In order to locate on the head the receptors responsible for the wind-dependent abdomen movements, I waxed over increasing areas of the head. Covering the compound eyes and mouth parts had no effect on the response in flying locusts. Nor did covering hair patches 2 or 3 (Weis-Fogh, 1949; Camhi, 1969d) on the lateral surfaces of the head. Covering hair patch 1, at the front of the upper horizontal surface of the head, reduced greatly or abolished the response. (Presumably the remaining hairs, those of patches 4 and 5, provided the stimulus that evoked flight under these conditions.) Peeling off the wax covering hair patch 1 re-instated the response in full.
The findings reported here suggest that tethered locusts exposed to deceleration of the relative wind make co‐ordinated movements of the abdomen and the forewings which would increase lift posteriorly and decrease it anteriorly. Fig. 3 indicates that the wind dependence of both responses is very similar. Moreover, both occur within 0·5 sec., and both adapt slowly (Camhi, 1969 c). It therefore seems reasonable to suggest that the two responses may result from separate readouts of the same central integrative process. Interestingly, the two differ in that the response of the abdomen is one continuous sweep, whereas that of the forewings is discontinuous, the twisting and its underlying muscle and motor neuron/activity appearing only at the beginning of each downstroke (Wilson & Weis‐Fogh, 1962).
The results of this and the previous paper (Camhi, 1969d) suggest that wind-receptor hairs of patch 1 code essentially all the information used in the vertical responses of the abdomen to wind-velocity changes, and also provide sufficient information on wind direction to evoke lateral yaw-correcting postures of greater than half normal magnitude. To what extent individual sensory hairs participate in both responses cannot be determined from the data available. However, it is known (Camhi, 1969b) that sensory information from hairs of patch 1 flows to one group of interneurones which accurately monitor wind direction, and to another group which measure wind velocity.
As in the case of yaw-correcting abdomen postures, the locust must be engaged in flight while the change in wind is presented, if normal abdominal movements are to follow. Although no detectable yaw-correcting movement occurred without flight (Camhi, 1969d), the vertical movements persist, though very greatly diminished, in flightless intervals. Both responses suggest the presence of a switch (a ‘leaky’ switch in the case of vertical movements) which is closed by some central or peripheral part of the flight mechanism, permitting the passage and processing of wind information from the head hairs. Such switches are probably very common in nervous systems, though perhaps seldom appear so dramatically and quantifiably in the behaviour of animals.

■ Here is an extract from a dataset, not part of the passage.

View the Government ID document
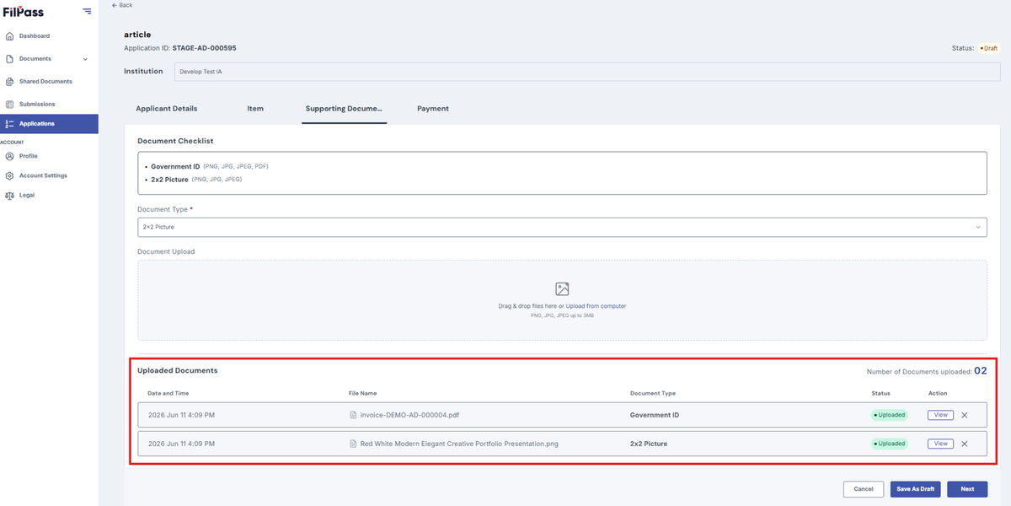Image resolution: width=1011 pixels, height=506 pixels. [x=940, y=415]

A flying tethered locust elevates its abdomen slightly in response to increased, and depresses it greatly in response to decreased, velocities of the relative wind over the head.
The wind-velocity dependence and time course of abdomen movement are very similar to those of forewing twist control on the downstroke. The two responses probably work in concert to rotate the animal into a dive when flying speed has fallen critically close to stalling speed.
The wind-velocity monitor is provided by a specific group of cephalic windreceptor hairs.
The abdomen response is almost completely absent in tethered locusts which are temporarily flightless, suggesting the presence of a neuronal switch operated by the flight mechanism.
Wind blown over a stationary locust ia fully analogous to the wind the insect creates when flying through air at the same speed.